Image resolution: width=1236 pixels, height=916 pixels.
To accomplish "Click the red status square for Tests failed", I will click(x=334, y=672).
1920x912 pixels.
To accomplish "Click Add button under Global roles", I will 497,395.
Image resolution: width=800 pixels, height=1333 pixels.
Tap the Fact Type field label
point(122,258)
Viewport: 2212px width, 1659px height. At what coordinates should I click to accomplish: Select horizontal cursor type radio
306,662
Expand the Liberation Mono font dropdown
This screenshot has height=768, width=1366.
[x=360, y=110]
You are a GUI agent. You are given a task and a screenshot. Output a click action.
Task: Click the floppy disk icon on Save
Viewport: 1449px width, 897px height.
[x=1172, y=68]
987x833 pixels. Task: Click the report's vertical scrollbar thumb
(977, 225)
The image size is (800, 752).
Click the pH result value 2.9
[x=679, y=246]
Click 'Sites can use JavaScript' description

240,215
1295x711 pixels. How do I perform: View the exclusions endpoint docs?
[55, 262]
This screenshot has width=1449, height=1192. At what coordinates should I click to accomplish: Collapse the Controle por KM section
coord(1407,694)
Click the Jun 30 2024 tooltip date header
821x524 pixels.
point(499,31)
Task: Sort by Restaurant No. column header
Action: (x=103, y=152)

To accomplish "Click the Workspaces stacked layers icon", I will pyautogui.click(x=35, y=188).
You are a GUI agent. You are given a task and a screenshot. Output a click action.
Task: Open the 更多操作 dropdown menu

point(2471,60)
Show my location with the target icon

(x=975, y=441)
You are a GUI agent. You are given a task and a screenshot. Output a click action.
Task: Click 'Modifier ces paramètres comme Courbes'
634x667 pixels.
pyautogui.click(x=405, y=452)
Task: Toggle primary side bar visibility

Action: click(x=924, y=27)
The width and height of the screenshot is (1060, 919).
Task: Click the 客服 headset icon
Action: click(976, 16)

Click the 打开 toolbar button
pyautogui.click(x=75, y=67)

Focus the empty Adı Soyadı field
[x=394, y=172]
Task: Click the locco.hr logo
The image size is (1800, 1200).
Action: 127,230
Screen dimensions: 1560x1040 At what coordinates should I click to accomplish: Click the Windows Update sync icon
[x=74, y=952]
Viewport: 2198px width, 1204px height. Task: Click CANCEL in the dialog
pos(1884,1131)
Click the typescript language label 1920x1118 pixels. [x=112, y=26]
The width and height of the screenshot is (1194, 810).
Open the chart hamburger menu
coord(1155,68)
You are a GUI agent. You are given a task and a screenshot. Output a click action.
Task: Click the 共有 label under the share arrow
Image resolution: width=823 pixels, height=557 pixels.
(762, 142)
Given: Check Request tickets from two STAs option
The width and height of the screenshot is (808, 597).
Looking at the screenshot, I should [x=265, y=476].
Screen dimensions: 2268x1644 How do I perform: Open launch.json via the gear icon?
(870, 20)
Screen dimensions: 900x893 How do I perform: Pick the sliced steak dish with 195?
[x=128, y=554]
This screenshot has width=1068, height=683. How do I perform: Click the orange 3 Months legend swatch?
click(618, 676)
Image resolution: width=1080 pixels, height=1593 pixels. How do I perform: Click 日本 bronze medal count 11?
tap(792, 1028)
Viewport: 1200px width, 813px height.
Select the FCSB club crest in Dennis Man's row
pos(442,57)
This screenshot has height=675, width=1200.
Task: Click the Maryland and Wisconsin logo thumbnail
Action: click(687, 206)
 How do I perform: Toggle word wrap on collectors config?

┄┄┄┄┄┄┄┄┄┄

EXERCISE DIRECTIONS: Copy every row above, word for word and in the same order, changing nothing.

THE ANSWER:
Image resolution: width=1236 pixels, height=916 pixels.
To accomplish "Click the red status square for Tests failed", I will click(x=334, y=672).
1920x912 pixels.
To accomplish "Click Add button under Global roles", I will 497,395.
Image resolution: width=800 pixels, height=1333 pixels.
Tap the Fact Type field label
point(122,258)
Viewport: 2212px width, 1659px height. At what coordinates should I click to accomplish: Select horizontal cursor type radio
306,662
Expand the Liberation Mono font dropdown
This screenshot has height=768, width=1366.
[x=360, y=110]
You are a GUI agent. You are given a task and a screenshot. Output a click action.
Task: Click the floppy disk icon on Save
Viewport: 1449px width, 897px height.
[x=1172, y=68]
987x833 pixels. Task: Click the report's vertical scrollbar thumb
(977, 225)
The image size is (800, 752).
Click the pH result value 2.9
[x=679, y=246]
Click 'Sites can use JavaScript' description

240,215
1295x711 pixels. How do I perform: View the exclusions endpoint docs?
[55, 262]
This screenshot has width=1449, height=1192. At what coordinates should I click to accomplish: Collapse the Controle por KM section
coord(1407,694)
Click the Jun 30 2024 tooltip date header
821x524 pixels.
point(499,31)
Task: Sort by Restaurant No. column header
Action: (x=103, y=152)

To accomplish "Click the Workspaces stacked layers icon", I will pyautogui.click(x=35, y=188).
You are a GUI agent. You are given a task and a screenshot. Output a click action.
Task: Open the 更多操作 dropdown menu

point(2471,60)
Show my location with the target icon

(x=975, y=441)
You are a GUI agent. You are given a task and a screenshot. Output a click action.
Task: Click 'Modifier ces paramètres comme Courbes'
634x667 pixels.
pyautogui.click(x=405, y=452)
Task: Toggle primary side bar visibility

Action: click(x=924, y=27)
The width and height of the screenshot is (1060, 919).
Task: Click the 客服 headset icon
Action: click(976, 16)

Click the 打开 toolbar button
pyautogui.click(x=75, y=67)

Focus the empty Adı Soyadı field
[x=394, y=172]
Task: Click the locco.hr logo
The image size is (1800, 1200).
Action: 127,230
Screen dimensions: 1560x1040 At what coordinates should I click to accomplish: Click the Windows Update sync icon
[x=74, y=952]
Viewport: 2198px width, 1204px height. Task: Click CANCEL in the dialog
pos(1884,1131)
Click the typescript language label 1920x1118 pixels. [x=112, y=26]
The width and height of the screenshot is (1194, 810).
Open the chart hamburger menu
coord(1155,68)
You are a GUI agent. You are given a task and a screenshot. Output a click action.
Task: Click the 共有 label under the share arrow
Image resolution: width=823 pixels, height=557 pixels.
(762, 142)
Given: Check Request tickets from two STAs option
The width and height of the screenshot is (808, 597).
Looking at the screenshot, I should [x=265, y=476].
Screen dimensions: 2268x1644 How do I perform: Open launch.json via the gear icon?
(870, 20)
Screen dimensions: 900x893 How do I perform: Pick the sliced steak dish with 195?
[x=128, y=554]
This screenshot has width=1068, height=683. How do I perform: Click the orange 3 Months legend swatch?
click(618, 676)
Image resolution: width=1080 pixels, height=1593 pixels. How do I perform: Click 日本 bronze medal count 11?
tap(792, 1028)
Viewport: 1200px width, 813px height.
Select the FCSB club crest in Dennis Man's row
pos(442,57)
This screenshot has height=675, width=1200.
Task: Click the Maryland and Wisconsin logo thumbnail
Action: click(687, 206)
 How do I perform: Toggle word wrap on collectors config?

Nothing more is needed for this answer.